After all else failed, on came a call to the professionals. I needed a witch doctor—and needed one badly.
Never mind the ants. I’ve also had my share of spiders, an occasional mouse or two, and other uninvited critters. Don’t ask me how, but a chipmunk scampered inside one afternoon.
When you live in the woods, there’s no telling who might drop by at a moment’s notice, invited or not. I’ve also attracted some undesirable humans over the years. Given a choice, I prefer ants. They keep it quiet and can be swept under the rug.
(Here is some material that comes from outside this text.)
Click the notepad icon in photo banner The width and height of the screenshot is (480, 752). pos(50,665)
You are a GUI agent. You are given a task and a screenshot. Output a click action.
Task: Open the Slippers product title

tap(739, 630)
We’ve always maintained an open door policy around here. If it walks or crawls, the welcome sign is up. But we have one standing rule: When we dine, please leave the premises the same way you entered. House tours can be arranged with a broom.
I recall my grandmother once telling me, “A pest never goes where he is told.” The woman was a true philosopher and her words of wisdom always came true, even with laggard ants.
On a lighter scale, I enjoy animated movies and rented one for my grandkids called “Antz.” This was before my problem. I actually laughed into hysterics.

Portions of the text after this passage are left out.